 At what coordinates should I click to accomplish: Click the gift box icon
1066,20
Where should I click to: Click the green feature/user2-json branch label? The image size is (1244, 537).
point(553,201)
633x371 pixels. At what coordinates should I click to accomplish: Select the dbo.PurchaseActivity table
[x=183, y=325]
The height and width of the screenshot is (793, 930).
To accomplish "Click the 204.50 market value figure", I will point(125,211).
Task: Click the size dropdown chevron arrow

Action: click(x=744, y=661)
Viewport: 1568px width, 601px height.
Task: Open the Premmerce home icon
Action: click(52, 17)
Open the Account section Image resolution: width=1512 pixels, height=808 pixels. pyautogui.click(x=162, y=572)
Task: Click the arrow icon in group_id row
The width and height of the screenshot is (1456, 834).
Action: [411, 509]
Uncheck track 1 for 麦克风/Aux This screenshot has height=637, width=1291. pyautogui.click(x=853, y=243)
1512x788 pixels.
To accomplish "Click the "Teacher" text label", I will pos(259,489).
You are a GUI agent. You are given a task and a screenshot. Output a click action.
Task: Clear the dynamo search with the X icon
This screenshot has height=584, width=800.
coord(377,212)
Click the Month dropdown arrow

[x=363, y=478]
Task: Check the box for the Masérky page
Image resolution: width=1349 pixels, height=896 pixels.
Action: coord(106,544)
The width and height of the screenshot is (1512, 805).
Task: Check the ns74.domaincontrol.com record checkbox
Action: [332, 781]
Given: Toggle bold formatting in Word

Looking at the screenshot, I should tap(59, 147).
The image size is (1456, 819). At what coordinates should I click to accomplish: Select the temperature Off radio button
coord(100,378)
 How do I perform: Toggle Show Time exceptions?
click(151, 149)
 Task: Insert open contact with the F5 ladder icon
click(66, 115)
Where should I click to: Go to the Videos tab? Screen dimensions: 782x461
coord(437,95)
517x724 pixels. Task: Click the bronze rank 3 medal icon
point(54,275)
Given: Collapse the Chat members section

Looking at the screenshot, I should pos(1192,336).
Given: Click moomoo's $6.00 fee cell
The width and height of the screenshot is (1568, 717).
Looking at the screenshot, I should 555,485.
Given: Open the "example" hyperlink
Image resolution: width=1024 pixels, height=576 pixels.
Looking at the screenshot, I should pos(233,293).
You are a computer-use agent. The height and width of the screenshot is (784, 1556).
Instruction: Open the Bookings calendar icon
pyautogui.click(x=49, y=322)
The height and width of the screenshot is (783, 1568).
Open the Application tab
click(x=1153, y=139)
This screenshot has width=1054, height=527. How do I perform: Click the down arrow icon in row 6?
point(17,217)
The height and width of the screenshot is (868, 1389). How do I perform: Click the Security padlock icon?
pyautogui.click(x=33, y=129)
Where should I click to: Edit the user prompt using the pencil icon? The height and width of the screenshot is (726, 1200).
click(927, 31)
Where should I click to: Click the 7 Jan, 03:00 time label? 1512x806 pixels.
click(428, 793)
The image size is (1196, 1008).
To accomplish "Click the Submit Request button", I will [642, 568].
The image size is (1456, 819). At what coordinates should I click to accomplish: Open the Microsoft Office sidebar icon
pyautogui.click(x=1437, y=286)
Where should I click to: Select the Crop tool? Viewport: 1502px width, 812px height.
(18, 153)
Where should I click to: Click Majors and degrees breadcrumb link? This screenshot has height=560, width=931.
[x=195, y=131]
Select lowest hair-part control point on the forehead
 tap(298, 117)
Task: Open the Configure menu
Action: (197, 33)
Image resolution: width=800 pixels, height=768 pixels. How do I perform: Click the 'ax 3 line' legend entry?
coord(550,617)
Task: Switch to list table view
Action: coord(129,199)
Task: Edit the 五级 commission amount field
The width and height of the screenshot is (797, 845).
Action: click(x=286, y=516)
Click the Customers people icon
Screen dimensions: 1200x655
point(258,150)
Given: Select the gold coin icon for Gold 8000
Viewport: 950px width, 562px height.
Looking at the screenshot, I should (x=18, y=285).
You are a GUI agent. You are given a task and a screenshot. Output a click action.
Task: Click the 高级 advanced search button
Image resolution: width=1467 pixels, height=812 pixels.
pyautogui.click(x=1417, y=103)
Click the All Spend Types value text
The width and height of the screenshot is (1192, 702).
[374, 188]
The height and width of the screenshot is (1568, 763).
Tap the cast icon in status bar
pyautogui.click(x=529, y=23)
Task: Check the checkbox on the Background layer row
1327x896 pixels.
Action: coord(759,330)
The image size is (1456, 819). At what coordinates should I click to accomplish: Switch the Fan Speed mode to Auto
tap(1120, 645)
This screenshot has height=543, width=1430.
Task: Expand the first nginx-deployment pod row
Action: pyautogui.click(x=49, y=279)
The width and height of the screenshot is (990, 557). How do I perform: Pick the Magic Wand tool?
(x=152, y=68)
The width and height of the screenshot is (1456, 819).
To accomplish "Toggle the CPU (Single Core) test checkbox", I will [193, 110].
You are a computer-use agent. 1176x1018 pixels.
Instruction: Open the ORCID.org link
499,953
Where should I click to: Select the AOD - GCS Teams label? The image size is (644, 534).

§ **Sua tarefa**: Liste, copiando-as por inteiro, todas as linhas das entradas acima em que aparece a palavra "resolution".

§ **Solução do exercício**:
Open the Account section Image resolution: width=1512 pixels, height=808 pixels. pyautogui.click(x=162, y=572)
Image resolution: width=1349 pixels, height=896 pixels.
Image resolution: width=1024 pixels, height=576 pixels.
Image resolution: width=800 pixels, height=768 pixels. How do I perform: Click the 'ax 3 line' legend entry?
Image resolution: width=1467 pixels, height=812 pixels.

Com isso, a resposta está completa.